• **MATERIAL FOR THE TASK**
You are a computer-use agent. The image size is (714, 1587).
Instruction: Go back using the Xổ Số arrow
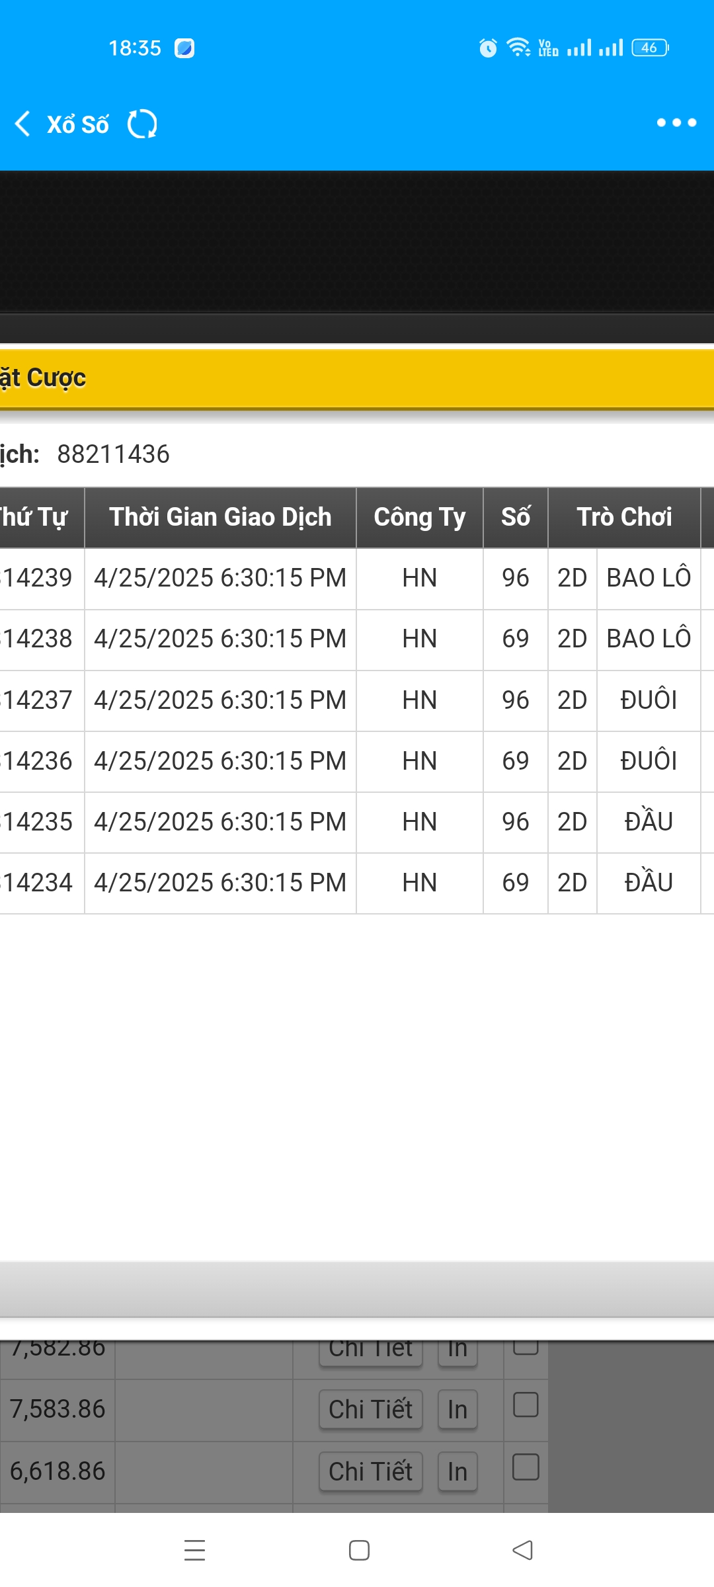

...

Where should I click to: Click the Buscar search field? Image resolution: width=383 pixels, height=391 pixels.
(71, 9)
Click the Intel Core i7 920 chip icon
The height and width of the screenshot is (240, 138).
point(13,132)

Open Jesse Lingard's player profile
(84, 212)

* * *

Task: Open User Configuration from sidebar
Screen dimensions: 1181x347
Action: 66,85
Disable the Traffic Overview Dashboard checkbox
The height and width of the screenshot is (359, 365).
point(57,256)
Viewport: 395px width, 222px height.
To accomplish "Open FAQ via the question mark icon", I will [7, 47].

• **TASK**
Check each line of the material for "icon". Copy the ones that have it.

• **TASK ANSWER**
Click the Intel Core i7 920 chip icon
To accomplish "Open FAQ via the question mark icon", I will [7, 47].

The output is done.